◆ What to do
In the material below, which lines hold the word "Доставка"? Pick each one out.

[Records Boundary: Start]

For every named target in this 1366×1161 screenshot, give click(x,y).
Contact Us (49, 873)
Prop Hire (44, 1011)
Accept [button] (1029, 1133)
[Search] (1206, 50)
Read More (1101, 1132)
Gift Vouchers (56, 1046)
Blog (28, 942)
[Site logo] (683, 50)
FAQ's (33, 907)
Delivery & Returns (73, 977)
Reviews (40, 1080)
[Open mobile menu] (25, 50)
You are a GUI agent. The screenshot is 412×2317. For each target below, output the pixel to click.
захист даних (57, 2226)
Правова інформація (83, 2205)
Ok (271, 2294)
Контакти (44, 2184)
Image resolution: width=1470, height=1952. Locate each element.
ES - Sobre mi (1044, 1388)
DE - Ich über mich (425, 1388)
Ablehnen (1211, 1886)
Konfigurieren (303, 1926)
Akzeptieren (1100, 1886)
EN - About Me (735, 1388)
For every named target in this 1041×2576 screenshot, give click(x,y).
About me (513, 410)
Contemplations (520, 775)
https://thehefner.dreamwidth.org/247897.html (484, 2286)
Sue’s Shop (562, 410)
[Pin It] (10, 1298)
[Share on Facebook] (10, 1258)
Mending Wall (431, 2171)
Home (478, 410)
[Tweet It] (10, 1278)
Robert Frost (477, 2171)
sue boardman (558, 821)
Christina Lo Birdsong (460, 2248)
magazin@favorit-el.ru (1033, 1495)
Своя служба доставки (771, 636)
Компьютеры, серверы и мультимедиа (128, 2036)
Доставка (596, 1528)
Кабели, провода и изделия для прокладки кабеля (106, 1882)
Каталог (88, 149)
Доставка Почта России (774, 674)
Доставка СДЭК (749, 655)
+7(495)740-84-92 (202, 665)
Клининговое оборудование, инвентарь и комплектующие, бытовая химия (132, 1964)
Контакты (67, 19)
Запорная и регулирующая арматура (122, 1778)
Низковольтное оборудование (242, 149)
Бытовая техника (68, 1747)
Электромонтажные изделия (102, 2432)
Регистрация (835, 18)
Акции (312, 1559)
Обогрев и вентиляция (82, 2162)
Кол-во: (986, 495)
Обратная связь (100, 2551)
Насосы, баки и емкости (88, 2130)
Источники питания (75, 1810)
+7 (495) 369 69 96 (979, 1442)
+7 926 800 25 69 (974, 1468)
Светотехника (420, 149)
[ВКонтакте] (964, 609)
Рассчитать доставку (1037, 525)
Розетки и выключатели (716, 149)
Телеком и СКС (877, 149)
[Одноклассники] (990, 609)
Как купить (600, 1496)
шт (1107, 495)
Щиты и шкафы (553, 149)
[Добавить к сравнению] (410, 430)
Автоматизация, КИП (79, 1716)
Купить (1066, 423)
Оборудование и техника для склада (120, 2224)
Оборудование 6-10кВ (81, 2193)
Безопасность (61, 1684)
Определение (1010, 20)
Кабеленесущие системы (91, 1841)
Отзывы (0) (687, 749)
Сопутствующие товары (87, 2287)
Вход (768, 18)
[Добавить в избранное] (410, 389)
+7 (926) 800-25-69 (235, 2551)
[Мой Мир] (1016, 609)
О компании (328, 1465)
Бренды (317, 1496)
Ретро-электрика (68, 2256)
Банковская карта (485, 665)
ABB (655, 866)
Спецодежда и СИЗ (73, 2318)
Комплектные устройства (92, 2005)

[Records Boundary: End]

◆ Finished exercise
Доставка (596, 1528)
Доставка Почта России (774, 674)
Доставка СДЭК (749, 655)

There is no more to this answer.